Curators: Lynn MacRitchie, Denizhan Özer
Artists: Lynn MacRitchie, Denizhan Özer, Alexey Moskvin, Lütfi Özden
The title of this exhibition suggests many things – a myth, a goal, an aspiration a hope. For the world’s cities these metaphors are also actual places. Now, for the first time in history, urban dwellers outnumber those living in the countryside. As skyscapers and shanty towns spread across the globe, cities start to resemble each other ever more, swallowing the individual in the anonymity of vast crowds.
The Golden City is a seven-screen video installation filmed in the heart of the city of London. Filmed in 2008, the video was finished just as the economic crisis began, so its powerful images of London’s financial centre being washed away immediately became prophetic of the economic collapse which has now engulfed the world.
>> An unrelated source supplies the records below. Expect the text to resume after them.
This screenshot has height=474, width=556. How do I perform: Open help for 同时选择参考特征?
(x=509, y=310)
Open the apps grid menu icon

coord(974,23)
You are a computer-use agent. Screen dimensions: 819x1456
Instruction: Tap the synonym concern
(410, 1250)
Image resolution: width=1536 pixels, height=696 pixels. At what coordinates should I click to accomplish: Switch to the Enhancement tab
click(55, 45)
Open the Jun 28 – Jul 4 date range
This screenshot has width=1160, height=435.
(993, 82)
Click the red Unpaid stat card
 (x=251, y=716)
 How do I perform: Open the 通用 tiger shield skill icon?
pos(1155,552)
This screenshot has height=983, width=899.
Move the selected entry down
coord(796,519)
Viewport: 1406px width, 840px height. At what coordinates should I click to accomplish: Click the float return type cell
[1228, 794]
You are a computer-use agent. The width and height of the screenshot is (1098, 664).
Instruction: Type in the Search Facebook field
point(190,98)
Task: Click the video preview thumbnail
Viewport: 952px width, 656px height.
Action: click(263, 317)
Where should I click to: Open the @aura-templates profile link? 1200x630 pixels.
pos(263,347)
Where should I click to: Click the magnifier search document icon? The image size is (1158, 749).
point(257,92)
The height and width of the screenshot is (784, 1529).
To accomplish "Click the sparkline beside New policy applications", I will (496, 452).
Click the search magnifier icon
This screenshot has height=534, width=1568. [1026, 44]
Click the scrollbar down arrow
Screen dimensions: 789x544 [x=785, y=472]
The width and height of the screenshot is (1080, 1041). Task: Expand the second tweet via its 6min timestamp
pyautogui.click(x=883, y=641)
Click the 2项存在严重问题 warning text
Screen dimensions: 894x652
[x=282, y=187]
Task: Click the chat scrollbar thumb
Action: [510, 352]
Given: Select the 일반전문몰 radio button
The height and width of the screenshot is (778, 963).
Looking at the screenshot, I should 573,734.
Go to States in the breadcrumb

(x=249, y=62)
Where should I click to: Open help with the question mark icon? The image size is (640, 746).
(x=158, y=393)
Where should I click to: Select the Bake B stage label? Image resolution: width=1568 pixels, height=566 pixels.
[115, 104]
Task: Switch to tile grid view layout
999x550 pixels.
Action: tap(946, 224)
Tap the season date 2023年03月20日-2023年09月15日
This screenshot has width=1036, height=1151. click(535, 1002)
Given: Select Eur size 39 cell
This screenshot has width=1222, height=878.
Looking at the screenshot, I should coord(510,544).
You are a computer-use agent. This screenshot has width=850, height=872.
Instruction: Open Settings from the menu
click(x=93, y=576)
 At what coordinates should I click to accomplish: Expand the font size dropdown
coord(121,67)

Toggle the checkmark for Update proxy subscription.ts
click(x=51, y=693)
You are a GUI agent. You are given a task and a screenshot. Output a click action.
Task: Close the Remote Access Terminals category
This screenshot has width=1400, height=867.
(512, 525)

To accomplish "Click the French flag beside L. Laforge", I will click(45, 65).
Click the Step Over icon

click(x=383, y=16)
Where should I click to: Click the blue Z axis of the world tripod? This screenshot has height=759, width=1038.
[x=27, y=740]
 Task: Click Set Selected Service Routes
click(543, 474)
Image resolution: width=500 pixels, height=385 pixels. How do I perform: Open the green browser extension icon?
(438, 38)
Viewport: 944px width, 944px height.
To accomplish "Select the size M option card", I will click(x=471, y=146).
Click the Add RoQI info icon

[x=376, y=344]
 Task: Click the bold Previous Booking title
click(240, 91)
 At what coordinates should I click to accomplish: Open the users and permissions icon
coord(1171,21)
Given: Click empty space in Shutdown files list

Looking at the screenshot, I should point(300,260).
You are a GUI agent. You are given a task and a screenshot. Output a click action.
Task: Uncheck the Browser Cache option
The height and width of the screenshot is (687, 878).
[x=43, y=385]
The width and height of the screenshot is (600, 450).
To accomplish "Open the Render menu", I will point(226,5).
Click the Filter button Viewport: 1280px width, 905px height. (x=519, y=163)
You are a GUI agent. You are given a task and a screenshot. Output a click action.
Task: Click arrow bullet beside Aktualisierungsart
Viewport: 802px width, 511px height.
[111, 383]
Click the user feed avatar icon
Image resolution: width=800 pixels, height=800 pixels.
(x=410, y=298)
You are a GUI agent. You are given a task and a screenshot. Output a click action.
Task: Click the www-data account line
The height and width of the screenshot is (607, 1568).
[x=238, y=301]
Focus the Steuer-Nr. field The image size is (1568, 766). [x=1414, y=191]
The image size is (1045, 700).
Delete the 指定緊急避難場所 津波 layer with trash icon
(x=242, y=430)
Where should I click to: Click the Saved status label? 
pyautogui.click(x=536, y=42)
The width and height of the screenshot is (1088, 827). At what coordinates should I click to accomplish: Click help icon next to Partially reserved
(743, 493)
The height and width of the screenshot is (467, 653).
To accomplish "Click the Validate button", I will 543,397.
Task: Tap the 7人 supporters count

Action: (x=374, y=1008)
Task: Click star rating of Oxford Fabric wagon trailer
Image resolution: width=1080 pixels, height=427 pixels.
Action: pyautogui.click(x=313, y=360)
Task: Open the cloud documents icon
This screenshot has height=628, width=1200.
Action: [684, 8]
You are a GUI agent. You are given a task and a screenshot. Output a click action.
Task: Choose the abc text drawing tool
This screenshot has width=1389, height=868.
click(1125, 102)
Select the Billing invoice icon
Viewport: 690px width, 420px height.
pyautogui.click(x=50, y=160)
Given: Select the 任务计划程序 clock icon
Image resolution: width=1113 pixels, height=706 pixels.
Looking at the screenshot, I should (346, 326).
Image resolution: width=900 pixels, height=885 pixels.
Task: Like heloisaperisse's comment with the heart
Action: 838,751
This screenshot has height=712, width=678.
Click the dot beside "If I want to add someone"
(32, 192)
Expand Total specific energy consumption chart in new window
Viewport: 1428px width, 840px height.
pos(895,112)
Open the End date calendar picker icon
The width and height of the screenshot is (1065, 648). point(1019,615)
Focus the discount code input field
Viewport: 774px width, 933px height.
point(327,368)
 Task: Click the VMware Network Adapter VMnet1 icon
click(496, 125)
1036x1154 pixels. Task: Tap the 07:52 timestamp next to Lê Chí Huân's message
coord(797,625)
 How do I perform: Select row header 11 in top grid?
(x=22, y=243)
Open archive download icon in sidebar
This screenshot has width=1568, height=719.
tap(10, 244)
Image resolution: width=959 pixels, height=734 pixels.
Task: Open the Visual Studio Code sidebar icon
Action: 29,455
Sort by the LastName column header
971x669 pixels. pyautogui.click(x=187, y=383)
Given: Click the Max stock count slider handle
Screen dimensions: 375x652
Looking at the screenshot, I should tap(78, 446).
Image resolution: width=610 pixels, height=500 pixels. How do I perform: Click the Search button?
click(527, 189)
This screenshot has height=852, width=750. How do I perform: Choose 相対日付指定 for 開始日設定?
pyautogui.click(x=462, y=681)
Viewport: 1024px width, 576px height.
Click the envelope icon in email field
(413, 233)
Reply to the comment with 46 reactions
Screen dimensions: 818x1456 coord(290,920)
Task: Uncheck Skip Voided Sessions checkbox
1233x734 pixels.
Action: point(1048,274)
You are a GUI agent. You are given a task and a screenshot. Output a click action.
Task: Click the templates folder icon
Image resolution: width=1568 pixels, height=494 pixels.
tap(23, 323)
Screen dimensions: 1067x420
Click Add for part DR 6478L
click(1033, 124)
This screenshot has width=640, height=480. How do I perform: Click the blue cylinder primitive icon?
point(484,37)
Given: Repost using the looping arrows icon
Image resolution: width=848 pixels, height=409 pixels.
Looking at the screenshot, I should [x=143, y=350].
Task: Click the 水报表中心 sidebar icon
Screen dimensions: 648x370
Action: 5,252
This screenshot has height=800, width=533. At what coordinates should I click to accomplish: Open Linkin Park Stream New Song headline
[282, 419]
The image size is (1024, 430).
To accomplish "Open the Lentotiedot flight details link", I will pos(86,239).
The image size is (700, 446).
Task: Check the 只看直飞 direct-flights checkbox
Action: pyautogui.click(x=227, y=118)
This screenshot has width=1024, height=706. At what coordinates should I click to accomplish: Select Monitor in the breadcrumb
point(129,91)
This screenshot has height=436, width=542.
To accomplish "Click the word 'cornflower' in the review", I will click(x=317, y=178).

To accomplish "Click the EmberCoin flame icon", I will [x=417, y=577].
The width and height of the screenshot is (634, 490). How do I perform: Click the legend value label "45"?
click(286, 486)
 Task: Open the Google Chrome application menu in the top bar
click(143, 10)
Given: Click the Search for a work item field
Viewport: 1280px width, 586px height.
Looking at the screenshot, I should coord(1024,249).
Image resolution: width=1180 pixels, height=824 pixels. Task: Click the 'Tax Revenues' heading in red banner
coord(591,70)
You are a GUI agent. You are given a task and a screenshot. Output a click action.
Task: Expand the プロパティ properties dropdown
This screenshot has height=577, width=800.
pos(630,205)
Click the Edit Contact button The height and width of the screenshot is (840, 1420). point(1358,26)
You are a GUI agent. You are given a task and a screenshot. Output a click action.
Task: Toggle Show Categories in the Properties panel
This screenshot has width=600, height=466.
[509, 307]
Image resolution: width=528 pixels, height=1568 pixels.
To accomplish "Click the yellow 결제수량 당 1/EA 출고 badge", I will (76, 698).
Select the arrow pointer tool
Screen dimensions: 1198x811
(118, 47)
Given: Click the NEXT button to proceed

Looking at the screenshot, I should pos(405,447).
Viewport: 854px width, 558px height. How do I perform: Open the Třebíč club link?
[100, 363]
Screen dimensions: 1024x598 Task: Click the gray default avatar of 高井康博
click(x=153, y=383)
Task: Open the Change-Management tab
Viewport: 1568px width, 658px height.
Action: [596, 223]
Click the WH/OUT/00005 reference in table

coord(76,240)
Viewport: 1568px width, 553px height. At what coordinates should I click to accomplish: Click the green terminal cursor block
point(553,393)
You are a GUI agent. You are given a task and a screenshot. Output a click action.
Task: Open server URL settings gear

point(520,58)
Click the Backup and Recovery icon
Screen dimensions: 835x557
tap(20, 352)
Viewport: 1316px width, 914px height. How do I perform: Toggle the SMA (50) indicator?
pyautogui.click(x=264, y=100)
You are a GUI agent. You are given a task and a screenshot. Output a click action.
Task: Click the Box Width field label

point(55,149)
The two Turkish artists in the exhibition, Denizhan Ozer and Lutfi Ozden, reveal another side to city life. Ozer’s photographs and Ozden’s paintings show the city as a dark and threatening place, a hostile environment that does not welcome those who have come there, often from very far away, to seek their fortunes. Despite its threatening exterior, however, the city does become their home, a subject examined by the fourth artist in the exhibition, the London-based Russian photographer Alexey Moskvin. His video, shot in London, St Petersburg and Colombia, shows how the notion of home persists, no matter how far away it may be. At the heart of each video sequence, changing models of houses, symbols of home, appear and disappear, fading into and out of sight as the scenes of country and city, departure and arrival, scroll on continuously behind.
The Golden City exhibition brings together artists from the UK, Turkey and Russia in an examination of the role of the city in modern life, whether as centre of wealth, heart of darkness or simply home.